▶ [THE PROBLEM]:
Rewrite every row below as a Markdown table with the columns Number and Line, one line per table row, skipping blank lines and leaving out the pictures.

▶ [EXERCISE INPUTS]:

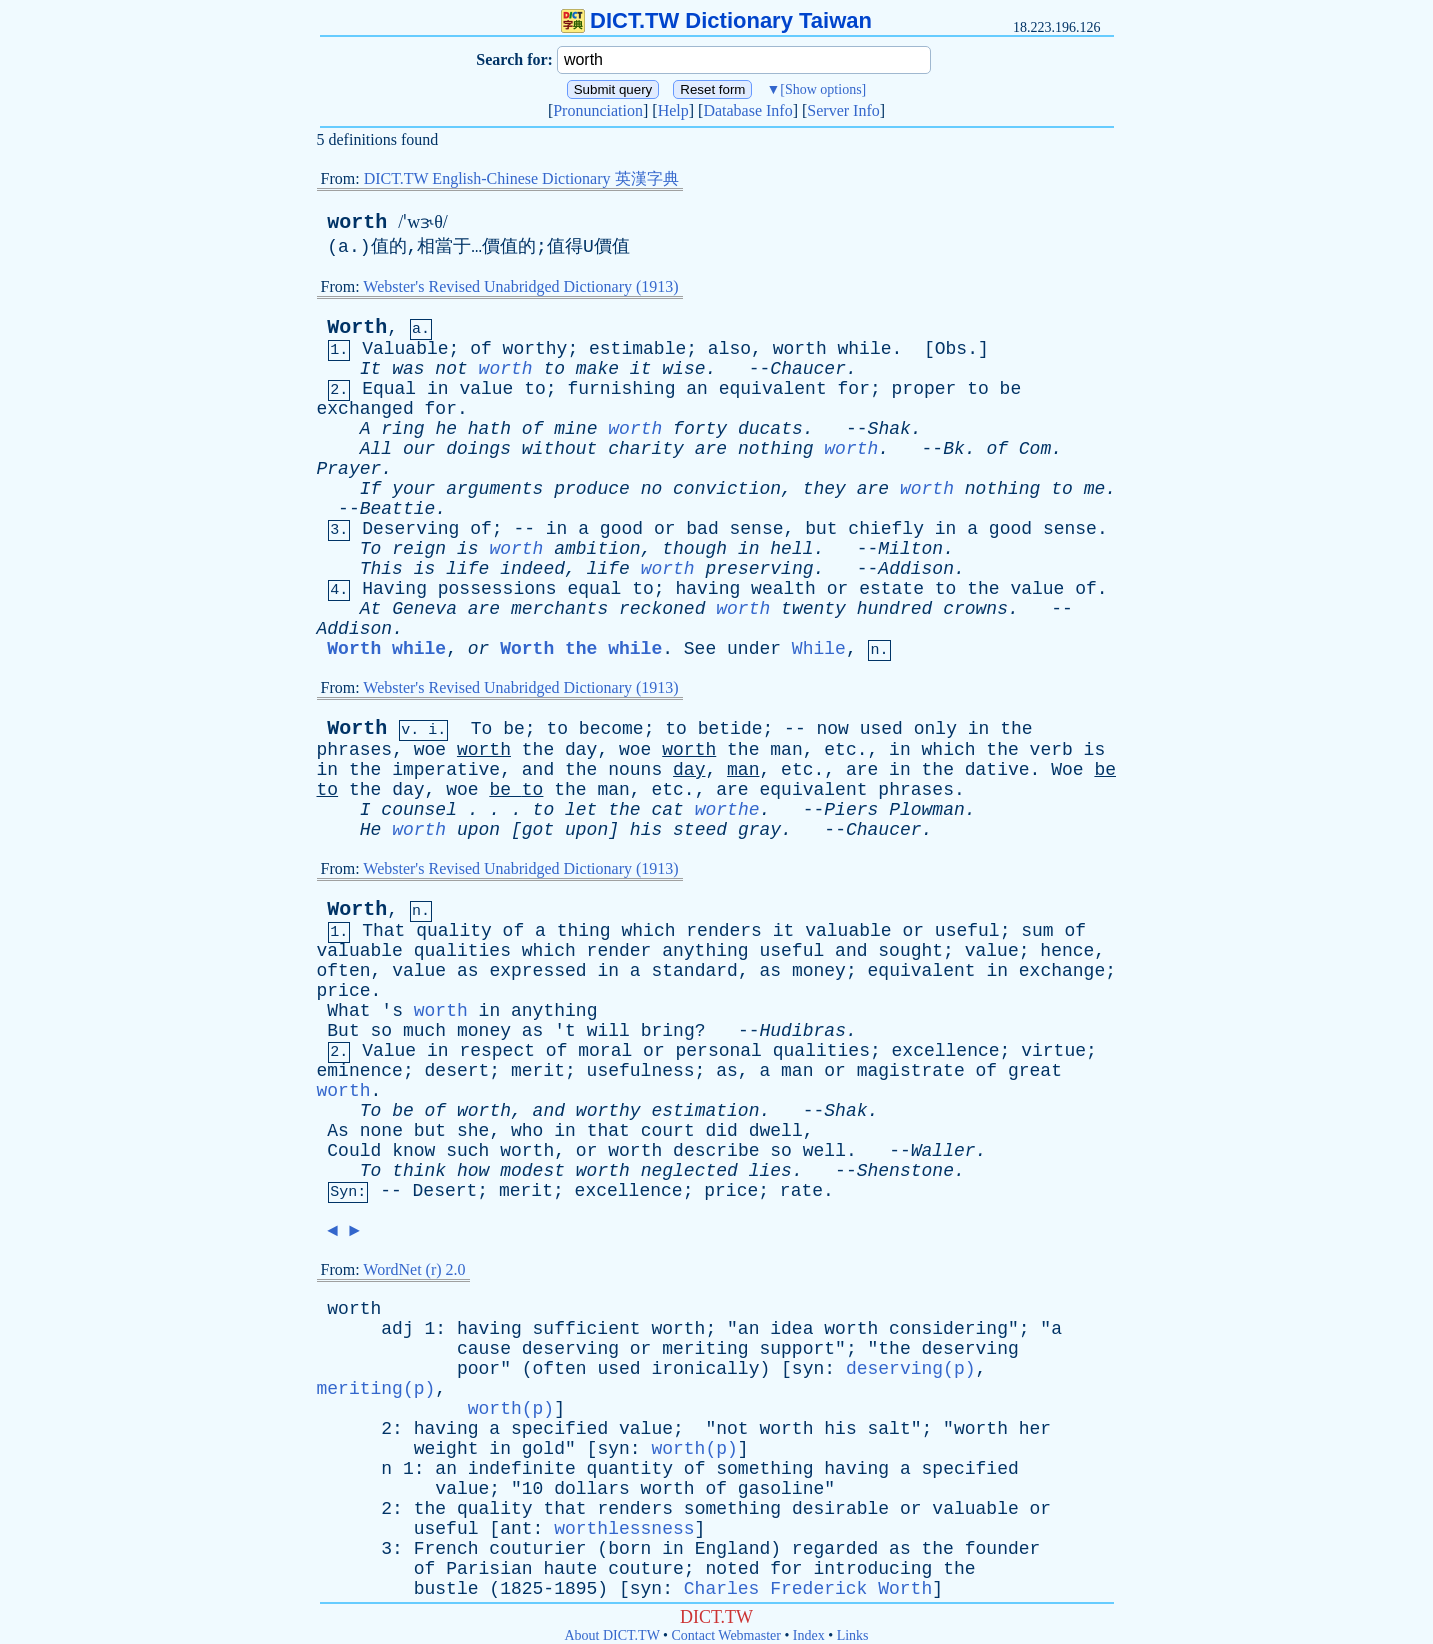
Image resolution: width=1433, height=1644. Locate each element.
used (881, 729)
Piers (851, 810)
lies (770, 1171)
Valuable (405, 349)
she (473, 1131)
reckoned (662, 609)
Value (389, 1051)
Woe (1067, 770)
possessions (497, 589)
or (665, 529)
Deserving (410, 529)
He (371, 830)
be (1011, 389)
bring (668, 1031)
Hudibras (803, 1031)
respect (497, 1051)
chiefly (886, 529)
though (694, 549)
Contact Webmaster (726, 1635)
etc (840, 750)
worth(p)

▶ [EXERCISE ANSWER]:
| Number | Line |
|---|---|
| 1 | Image resolution: width=1433, height=1644. Locate each element. |
| 2 | used (881, 729) |
| 3 | Piers (851, 810) |
| 4 | lies (770, 1171) |
| 5 | Valuable (405, 349) |
| 6 | she (473, 1131) |
| 7 | reckoned (662, 609) |
| 8 | Value (389, 1051) |
| 9 | Woe (1067, 770) |
| 10 | possessions (497, 589) |
| 11 | or (665, 529) |
| 12 | Deserving (410, 529) |
| 13 | He (371, 830) |
| 14 | be (1011, 389) |
| 15 | bring (668, 1031) |
| 16 | Hudibras (803, 1031) |
| 17 | respect (497, 1051) |
| 18 | chiefly (886, 529) |
| 19 | though (694, 549) |
| 20 | Contact Webmaster (726, 1635) |
| 21 | etc (840, 750) |
| 22 | worth(p) |